Cooking steak - 05/12/23 07:33 PM
Unless you are a veggie, everybody likes a good steak.
How do you like your steak? For my part I am going to focus on the process before you cook. It can be a nice filet, ribeye, strip, flatiron, whatever. To me, the process before the cooking is maybe 70% of how that steak is going to turn out.
For me, I buy a steak at least 5-6 days before I plan to eat it. Maybe even 10 days.
To me, you have to remove moisture to cook a great steak. The process I take is a 5-6 day process minimum.
I wash and dry the steak. I wrap it in a paper towel and place in on a wire rack over a plate of pink salt rocks in the veggie bin in the refrigerator. You want low humidity, and the enclosed section of the refrigerator maintains an even temp.
After a day, remove the paper, then just let it sit for 4-5 days. I have even done it for a few weeks. You are basically dry aging your steak. You will start to see the color change even after 3-4 days.
How you cook it...however you like. I like a steak seared in a hot cast iron pan, then finished in the oven with butter and herbs, but hey, over a flame, start in an oven and sear at the end, a broiler, it doesn't matter. Let it air out 5-6 days to start the natural breakdown of the connective fibers to end up with a perfect, tender steak that melts in your mouth. You can cook it medium rare and don't end up with water running all over the plate. That isn't juice you see, it is water.
Oh,,,if you do this, you can save the salt for use time and time again. I am talking like a grinder full. Many of the best meat aging rooms are lined with block salt that have been there for years....decades. Just pour it in to a bag and use over and over. It can absorb a lot of moisture. Use it for a year, then change it out.
https://macleans.ca/society/life/pink-salt-helps-beefy-hunks-age-well/
You can't do it on the level as described in the link, but you can use salt to help the home chef get something close to a 40 day dry aged steak at home.
Like I said, I have gone about 20 days. I have to admit, I was getting a bit nervous, and more on point I don't have the room to keep enough steaks to age 40-50 days before I just have to finally pull them out and eat them.
Kind of like when you were a kid, you could only look at that cake for so long before you finally had to swipe a bit of that frosting for a taste.
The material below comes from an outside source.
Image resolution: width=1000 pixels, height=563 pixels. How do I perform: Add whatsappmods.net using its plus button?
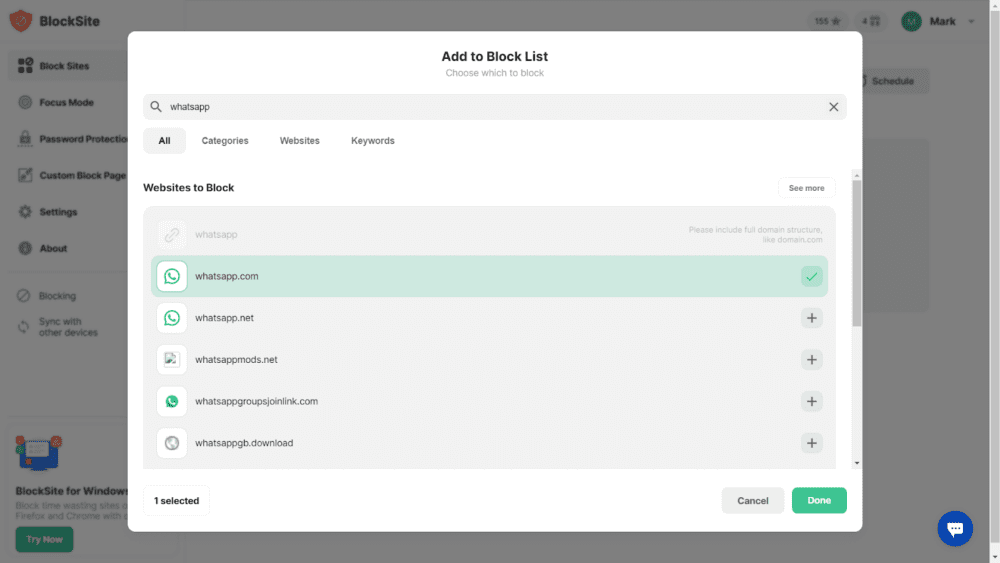(x=811, y=360)
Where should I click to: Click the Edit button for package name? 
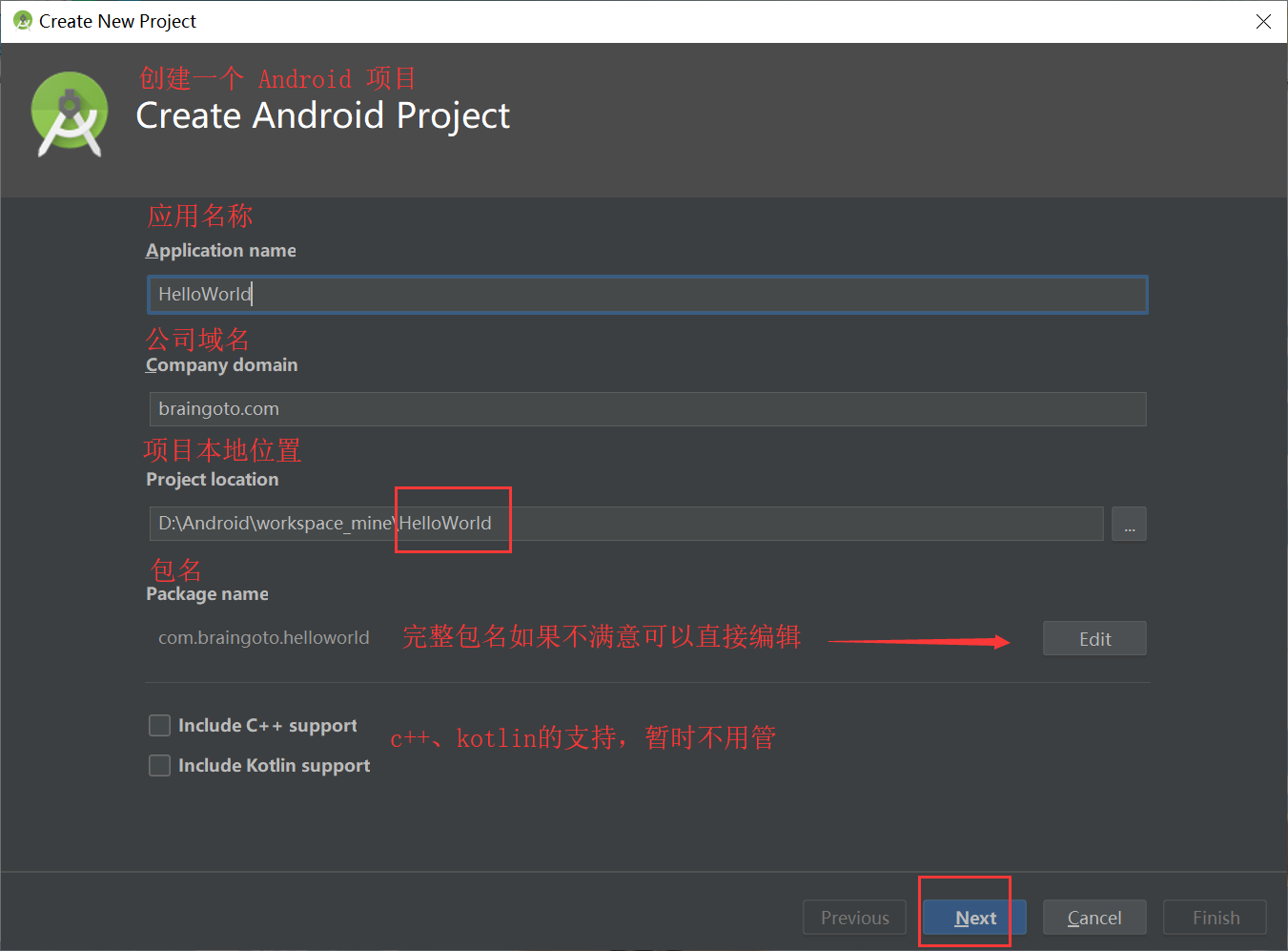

Try it. I have a thick one in there now since Saturday. I'd like to cook it now, but I will wait until Sunday. It's 1.3 lbs. Big enough my wife and I can split. Well it was, it will have lost some weight through dehydration.
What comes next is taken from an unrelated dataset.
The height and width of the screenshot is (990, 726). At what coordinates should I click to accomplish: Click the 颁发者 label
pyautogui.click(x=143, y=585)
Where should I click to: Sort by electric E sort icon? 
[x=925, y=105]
How do you like your steak? For my part I am going to focus on the process before you cook. It can be a nice filet, ribeye, strip, flatiron, whatever. To me, the process before the cooking is maybe 70% of how that steak is going to turn out.
For me, I buy a steak at least 5-6 days before I plan to eat it. Maybe even 10 days.
To me, you have to remove moisture to cook a great steak. The process I take is a 5-6 day process minimum.
I wash and dry the steak. I wrap it in a paper towel and place in on a wire rack over a plate of pink salt rocks in the veggie bin in the refrigerator. You want low humidity, and the enclosed section of the refrigerator maintains an even temp.
After a day, remove the paper, then just let it sit for 4-5 days. I have even done it for a few weeks. You are basically dry aging your steak. You will start to see the color change even after 3-4 days.
How you cook it...however you like. I like a steak seared in a hot cast iron pan, then finished in the oven with butter and herbs, but hey, over a flame, start in an oven and sear at the end, a broiler, it doesn't matter. Let it air out 5-6 days to start the natural breakdown of the connective fibers to end up with a perfect, tender steak that melts in your mouth. You can cook it medium rare and don't end up with water running all over the plate. That isn't juice you see, it is water.
Oh,,,if you do this, you can save the salt for use time and time again. I am talking like a grinder full. Many of the best meat aging rooms are lined with block salt that have been there for years....decades. Just pour it in to a bag and use over and over. It can absorb a lot of moisture. Use it for a year, then change it out.
https:/
You can't do it on the level as described in the link, but you can use salt to help the home chef get something close to a 40 day dry aged steak at home.
Like I said, I have gone about 20 days. I have to admit, I was getting a bit nervous, and more on point I don't have the room to keep enough steaks to age 40-50 days before I just have to finally pull them out and eat them.
Kind of like when you were a kid, you could only look at that cake for so long before you finally had to swipe a bit of that frosting for a taste.
Try it. I have a thick one in there now since Saturday. I'd like to cook it now, but I will wait until Sunday. It's 1.3 lbs. Big enough my wife and I can split. Well it was, it will have lost some weight through dehydration.